▶ _Problem to solve_
Render the material between the lines holding "Screen dimensions: 342x274" and "pos(131,59)", inclusive, as a two-column CSV with the columns text and answer. Give one row for each thing to be located, with its wording and its answer each in a single quoted field, line breaks turned into spaces, and the pictures left out.

▶ _Dataset_

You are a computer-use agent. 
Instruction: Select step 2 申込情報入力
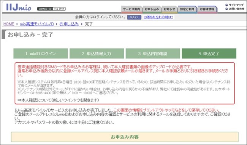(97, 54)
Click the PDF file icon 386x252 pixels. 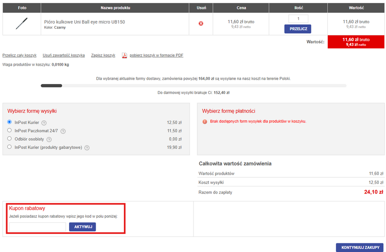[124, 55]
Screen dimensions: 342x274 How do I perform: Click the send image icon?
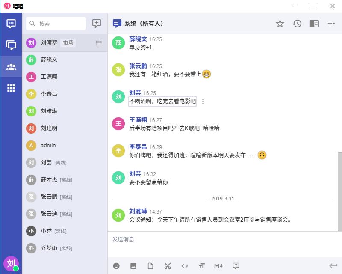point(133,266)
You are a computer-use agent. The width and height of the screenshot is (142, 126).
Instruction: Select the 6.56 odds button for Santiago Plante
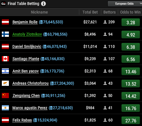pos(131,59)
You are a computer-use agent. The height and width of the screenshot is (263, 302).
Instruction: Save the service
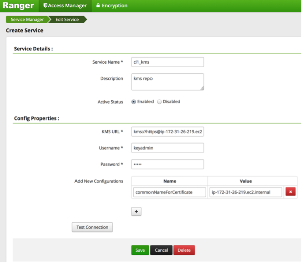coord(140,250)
--
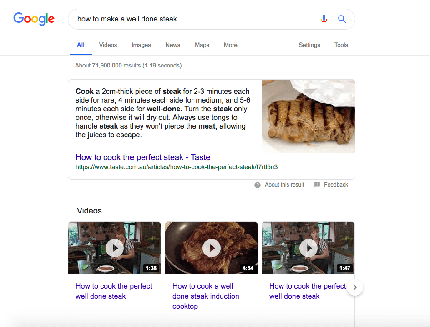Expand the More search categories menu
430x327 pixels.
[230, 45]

▶ _Finished task_
text,answer
"Screen dimensions: 342x274 How do I perform: Click the send image icon?","point(133,266)"
"You are a computer-use agent. The width and height of the screenshot is (142, 126). Instruction: Select the 6.56 odds button for Santiago Plante","pos(131,59)"